5 dicembre 2017 • Psyco, Psyco&Sex

La nostra psiche viene costantemente incuriosita e stimolata dalla letteratura; spesso e volentieri, attraverso l’immaginazione e il bisogno di evadere dalla nostra quotidianità, mediante i sogni generati dai libri, apriamo degli scorci di vita appartenenti a mondi paralleli, immaginari.

Queste storie prendono forma e significato grazie alla penna di chi li crea, e vengono vissute e interpretate dagli occhi, dalla mente e dall’esperienza di chi legge. Da anni, la letteratura è per uomini e donne fonte inesauribile di idee e speranze.

La funzione psicologica della letteratura all’interno delle diverse culture è di tipo catartico, creativo e liberatorio; attraverso i protagonisti dei romanzi si sviluppano pensieri, emozioni, e alle volte persino brillanti iniziative, che vengono tradotte poi in azioni. Ciò che accade nella mente di una persona quando si appresta a leggere, possiede qualcosa di magico e irripetibile.

Tutta l’attenzione del lettore viene dunque catturata e focalizzata all’interno di una narrazione che lo coinvolge emotivamente e cognitivamente.

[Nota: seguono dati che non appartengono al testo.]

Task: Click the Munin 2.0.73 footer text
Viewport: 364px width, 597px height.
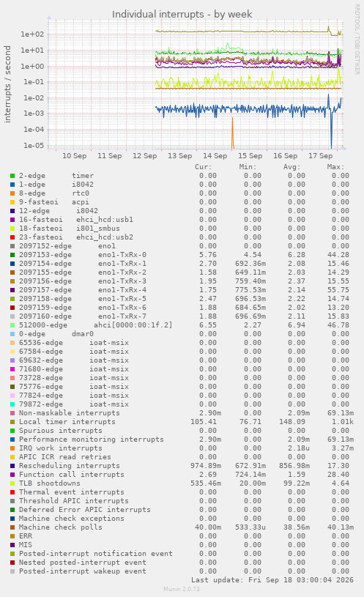Action: [x=182, y=589]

Nascono così, dalla fantasia e dal mondo interno degli scrittori, una serie di pensieri e riflessioni sulla vita e sull’essere, che sono di aiuto e sostegno per chi (magari) non conduce un’esistenza pienamente realizzata e soddisfacente.

Mentre leggiamo ci affezioniamo ad un personaggio, ci appassioniamo, in lui quasi ci identifichiamo, come se la sua vita fosse esattamente la nostra. Grazie alla letteratura, a volte, troviamo soluzioni inaspettate e insperate a problemi concreti, a cui mai saremmo riusciti a dare una risposta.

Il cervello processa le informazioni che riceve come se fossero vere, elaborandole, attivandosi e facendoci sperimentare una via alternativa alla banalità del quotidiano, quella della fuga dalla realtà, la via del “E se fossi? Come mi comporterei io in quell’occasione?”. Parliamo di una costruzione della mente creativa, un processo di identificazione con un’altra persona che (ipoteticamente) potrebbe esistere realmente nella vita di tutti i giorni.

Ciò consente da un lato di poter cambiare ruolo e personalità senza correre il rischio di essere giudicati dagli altri (connesso alla mancanza di coerenza interna e sociale), e dall’altro di potersi “sperimentare” in sicurezza, senza dover spiegare a tutti il nostro pensiero intimo e strettamente personale. Concludo riportando le sagge parole del poeta e filosofo Khalil Gibran: “Io sono un viaggiatore e un navigatore, e ogni giorno scopro una regione nuova nella mia anima”.

Buon Natale e…buona lettura a tutti!